• Task item:
Return the whole collection of short jokes below, word for word.

• Passage provided:
Dude, I know this is Sparta. There’s like a huge sign at the front gates. Why are you yelling at me?
A boogaloo is just a haunted igloo.
“Welcome to lazy club. My name i-*doors get kicked in*
“THIS IS A ROBBERY! NOBODY MOVE!”
[voice from the back] “Nobody was going to.”
[texting]
Her: We need to talk. (9:00 am)
Him: About? (9:01 am)
Him: What? (9:02 am)
Him: WHAT??? (9:03 am)
Her: Dinner tonight. (4:42 pm)
Dating is so easy. You just ask someone out and they say no
Friend: *texting* How are you holding up? Staying busy?
Me: Yeah actually I’ve gotten really into philosophy
[Earlier that day]
Me: Alexa if you shave all your hair off do you use face wash or body soap on the top of your head
I was led to believe my middle ages would involve more jousts.
The game? A foot.
The door? A jar.
The Fred? A stair.

• Excerpted records:
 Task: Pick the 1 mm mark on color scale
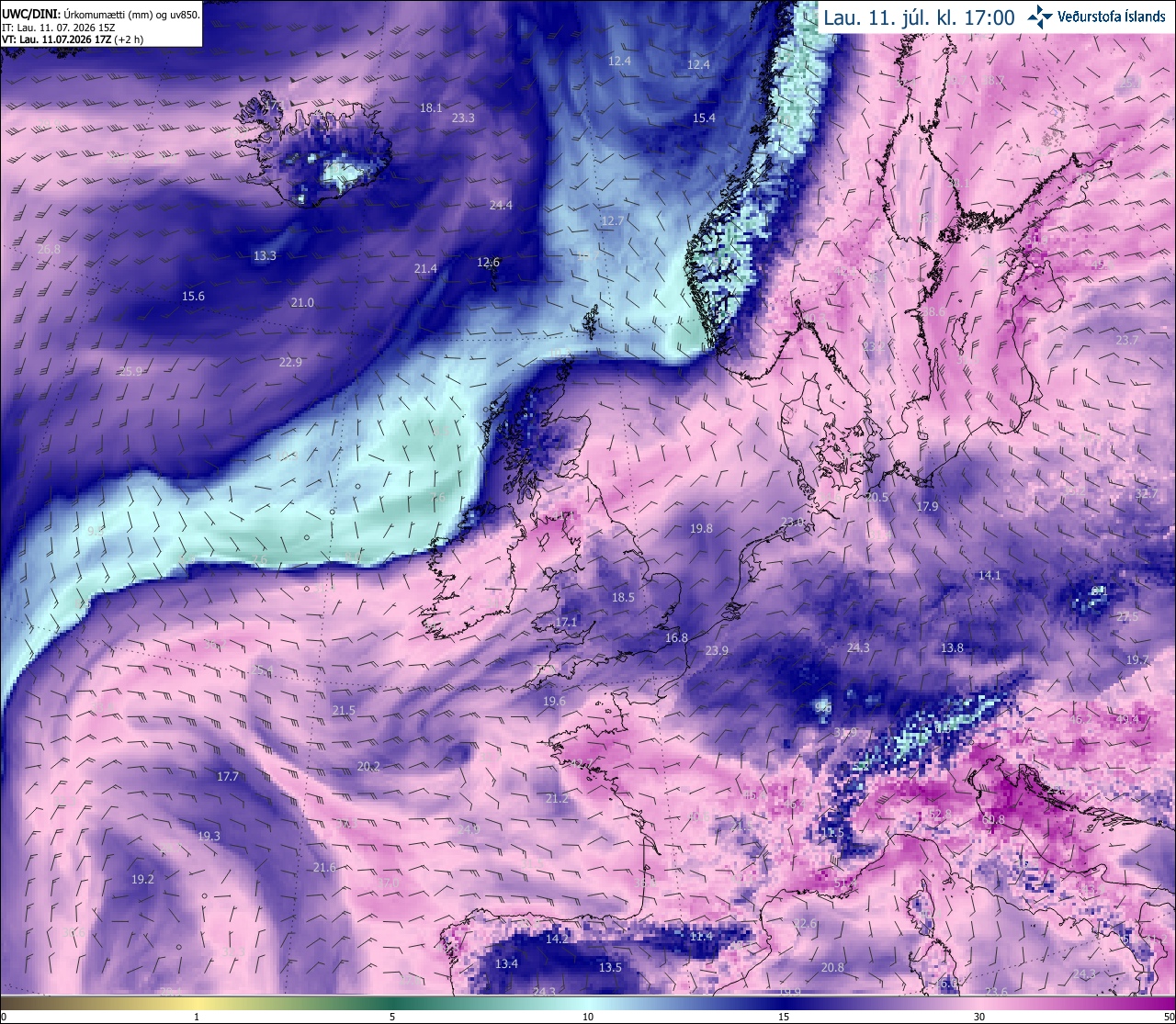click(197, 1017)
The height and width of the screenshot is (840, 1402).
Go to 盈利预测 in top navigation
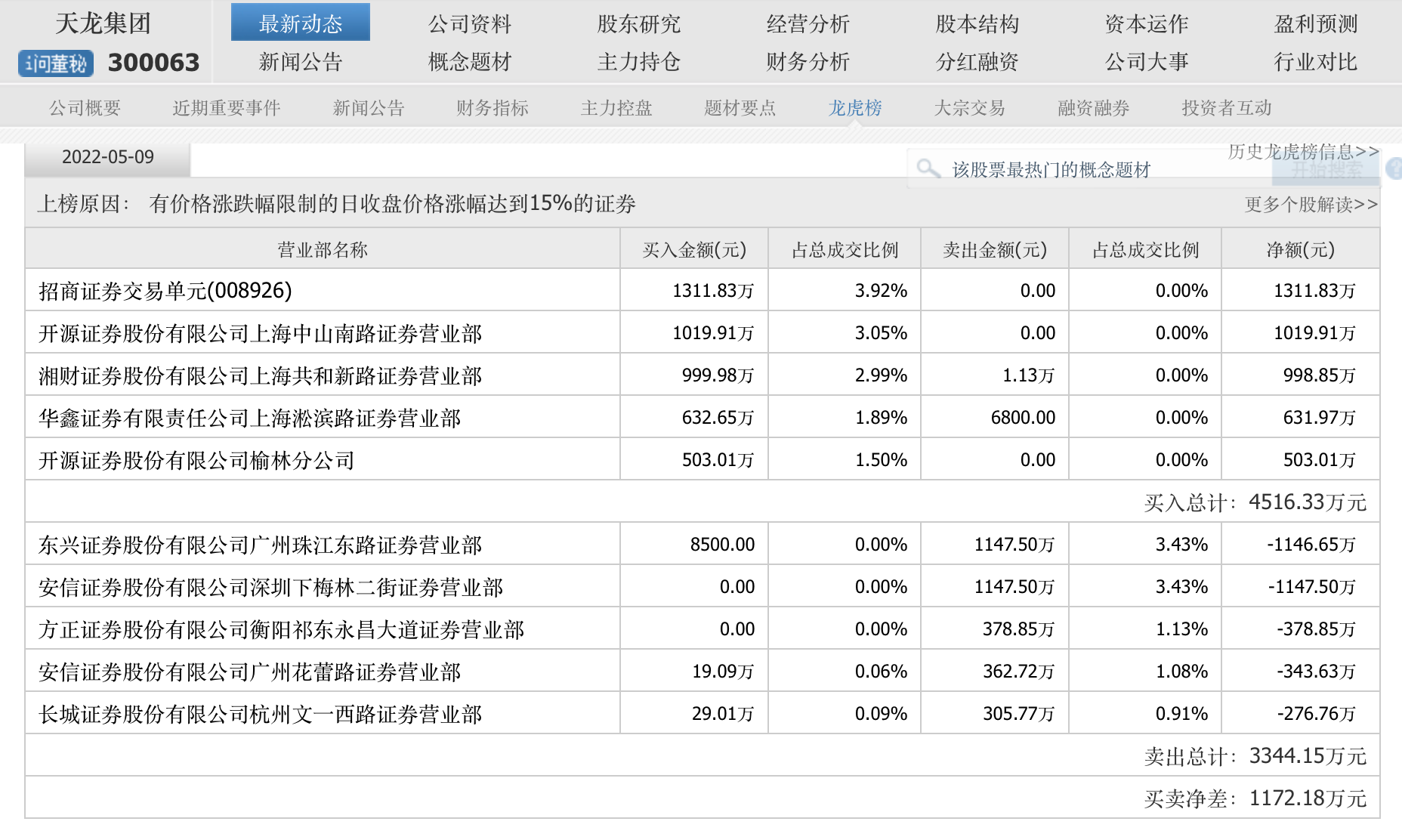coord(1315,24)
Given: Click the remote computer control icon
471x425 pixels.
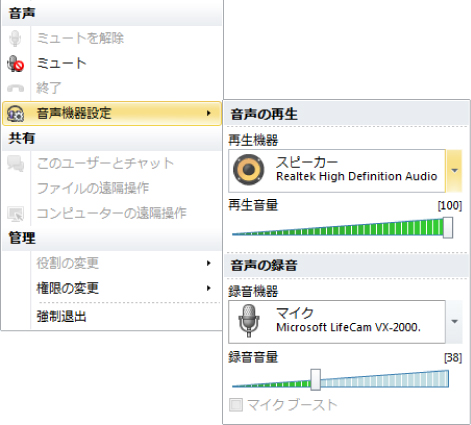Looking at the screenshot, I should [x=15, y=213].
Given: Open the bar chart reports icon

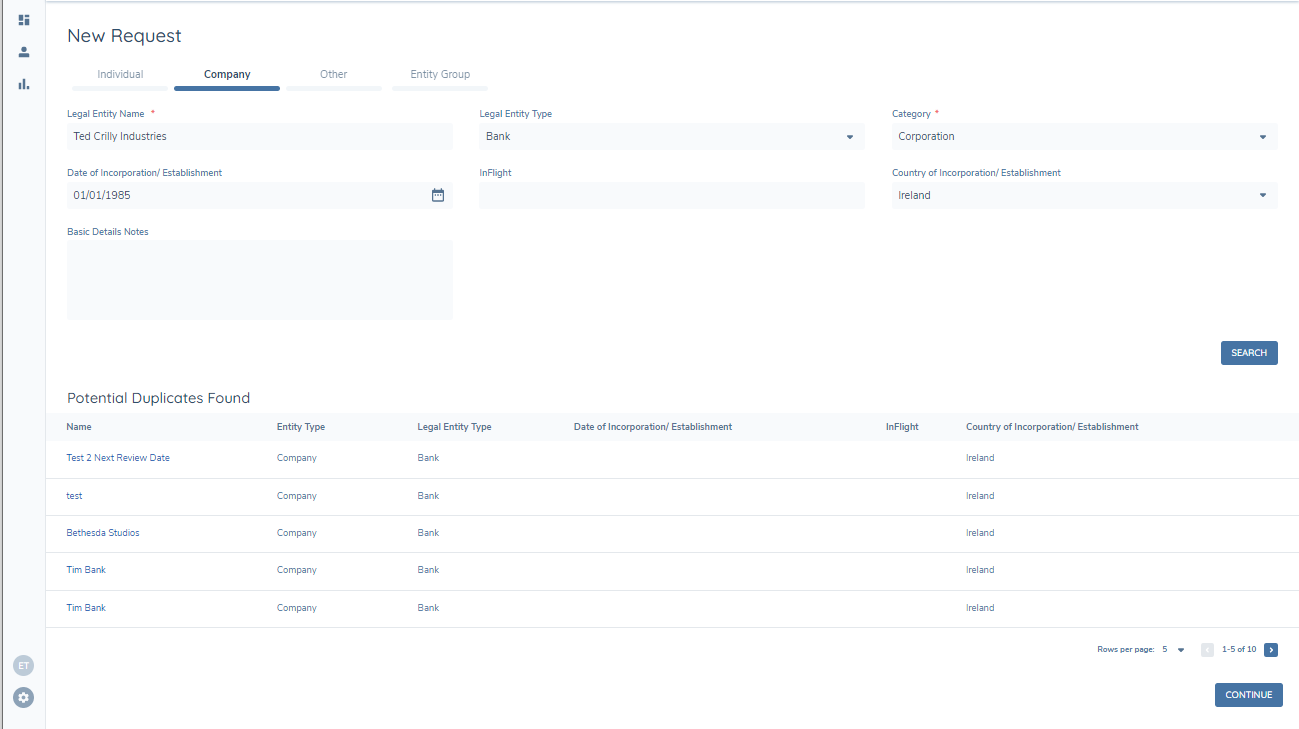Looking at the screenshot, I should (24, 84).
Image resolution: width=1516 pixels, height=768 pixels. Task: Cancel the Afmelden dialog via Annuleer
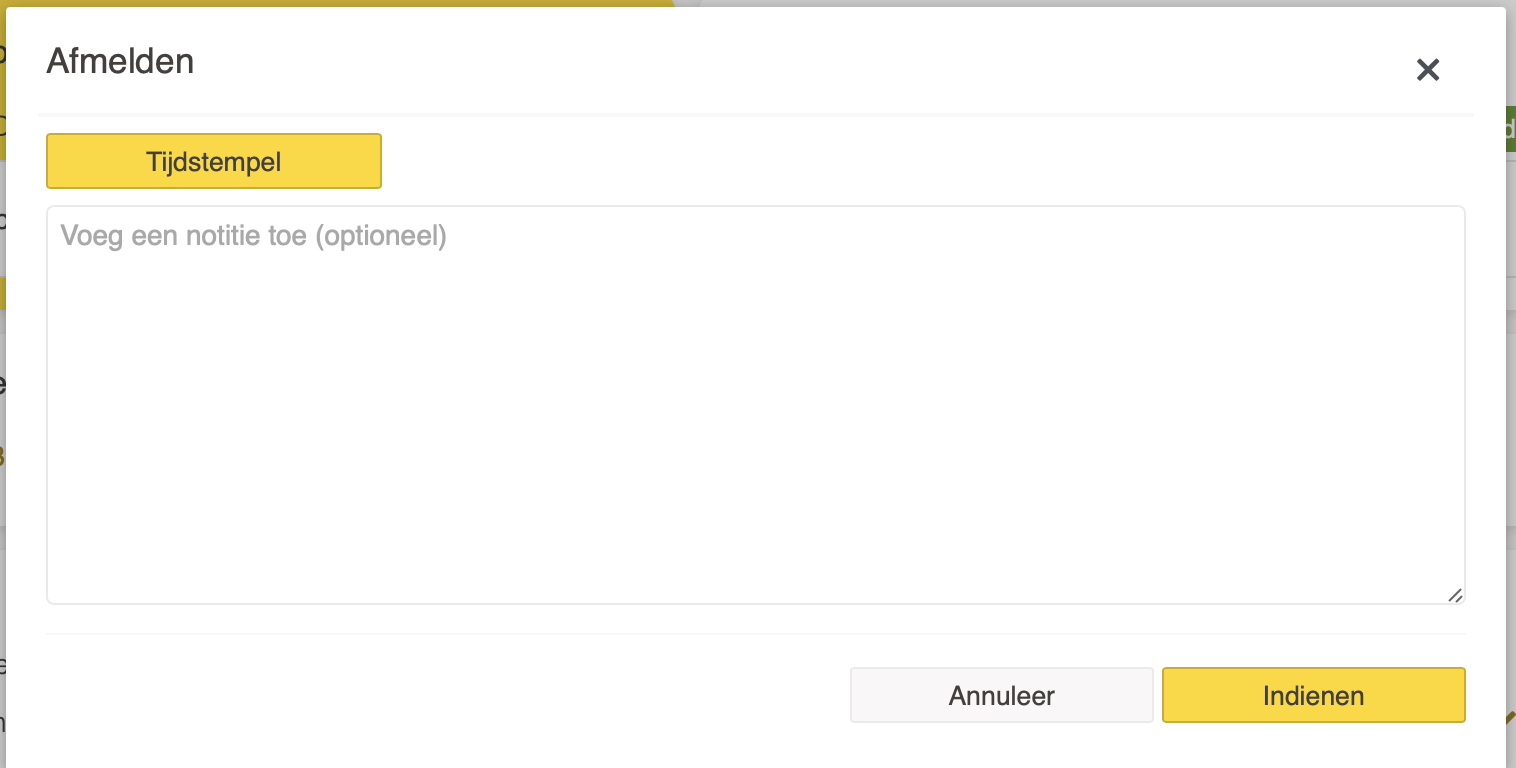pyautogui.click(x=1001, y=695)
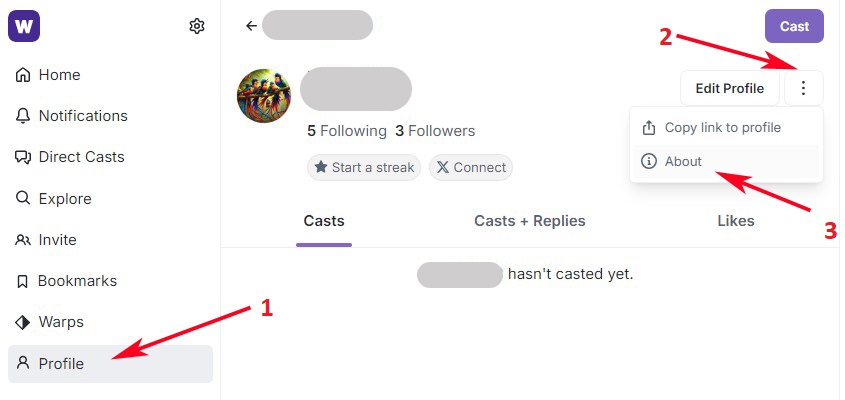The height and width of the screenshot is (400, 845).
Task: Select Profile in the sidebar
Action: (61, 364)
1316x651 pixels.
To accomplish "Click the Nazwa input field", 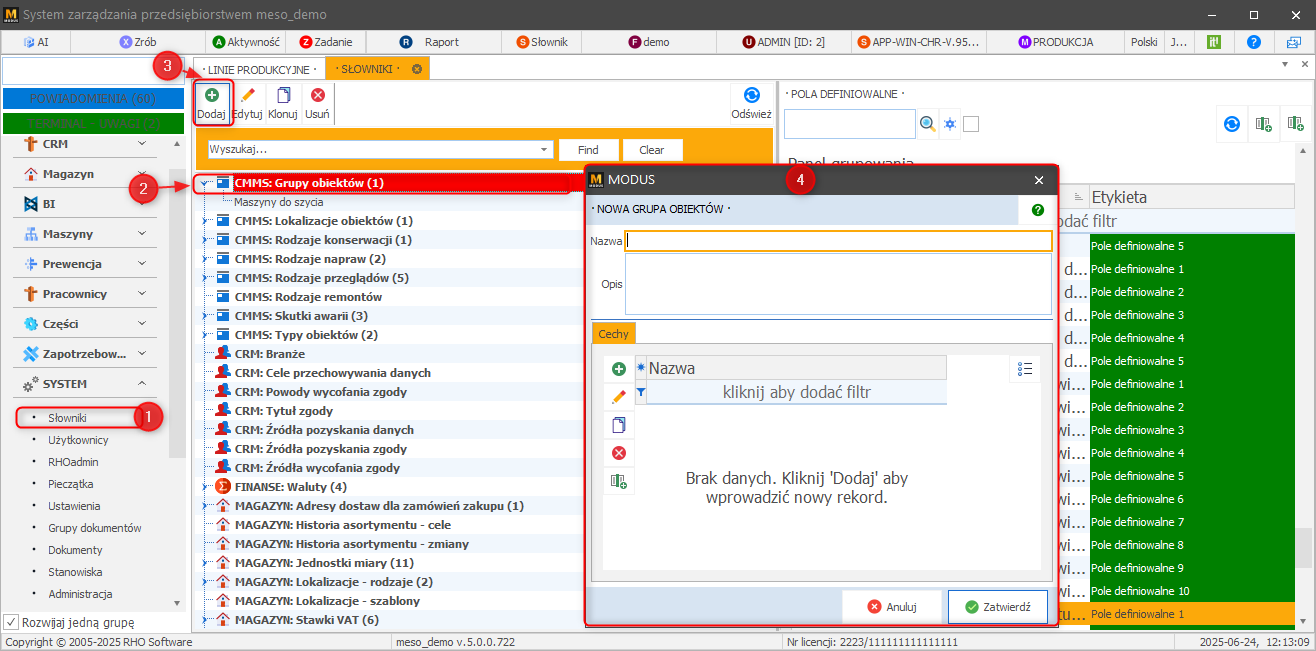I will [838, 241].
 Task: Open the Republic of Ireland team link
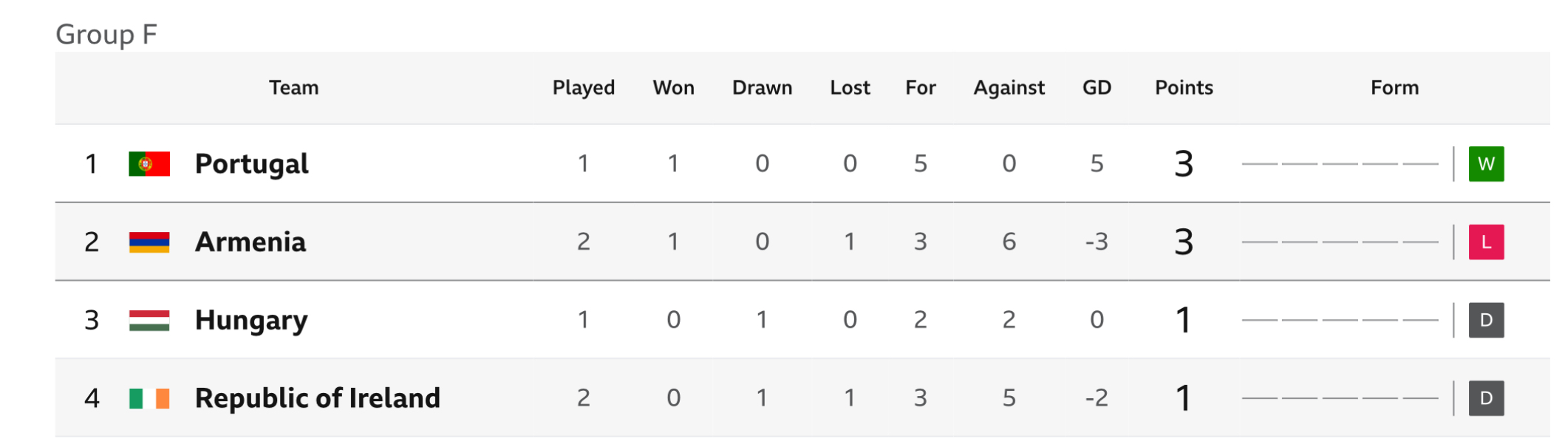(x=318, y=398)
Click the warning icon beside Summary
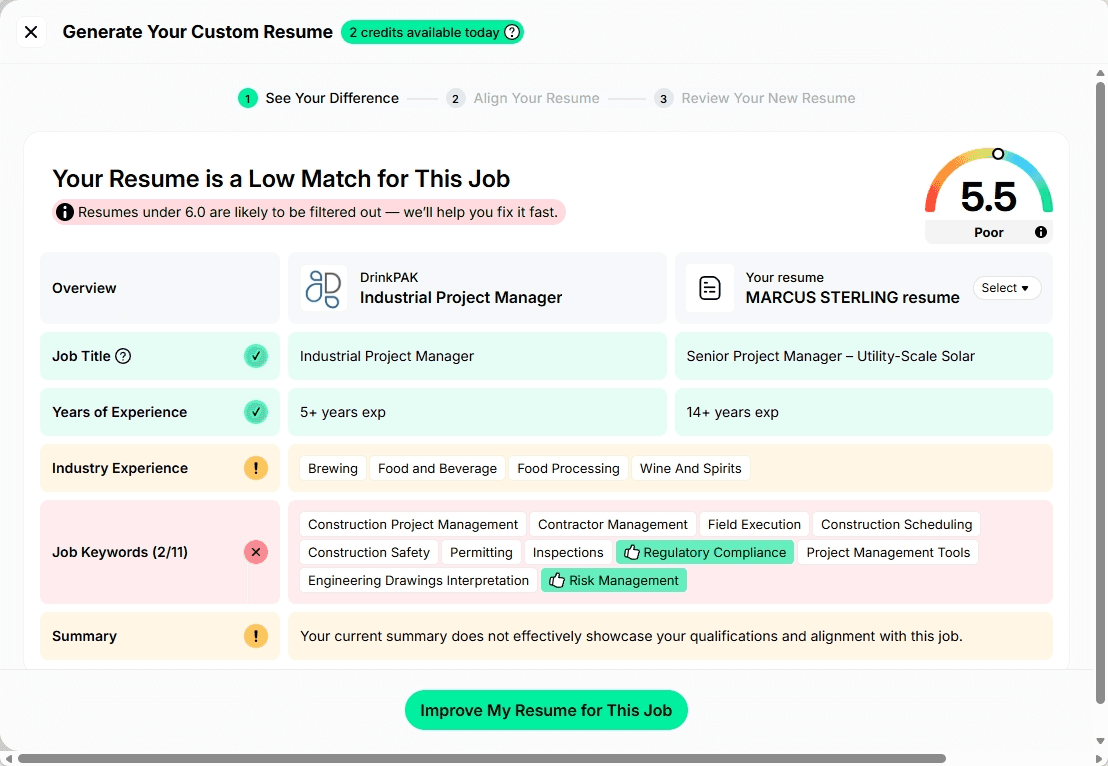 tap(256, 635)
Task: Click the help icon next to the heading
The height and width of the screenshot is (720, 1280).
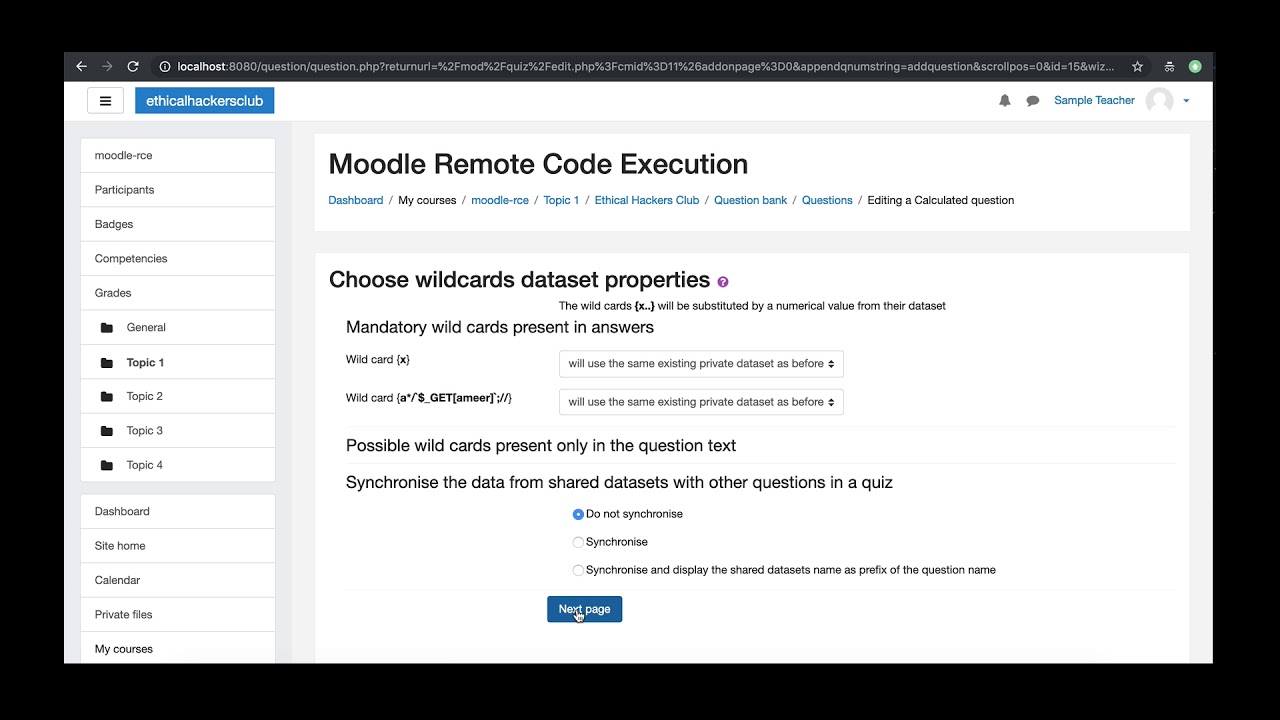Action: (x=723, y=282)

• Worked solution:
Dude, I know this is Sparta. There’s like a huge sign at the front gates. Why are you yelling at me?
A boogaloo is just a haunted igloo.
“Welcome to lazy club. My name i-*doors get kicked in*
“THIS IS A ROBBERY! NOBODY MOVE!”
[voice from the back] “Nobody was going to.”
[texting]
Her: We need to talk. (9:00 am)
Him: About? (9:01 am)
Him: What? (9:02 am)
Him: WHAT??? (9:03 am)
Her: Dinner tonight. (4:42 pm)
Dating is so easy. You just ask someone out and they say no
Friend: *texting* How are you holding up? Staying busy?
Me: Yeah actually I’ve gotten really into philosophy
[Earlier that day]
Me: Alexa if you shave all your hair off do you use face wash or body soap on the top of your head
I was led to believe my middle ages would involve more jousts.
The game? A foot.
The door? A jar.
The Fred? A stair.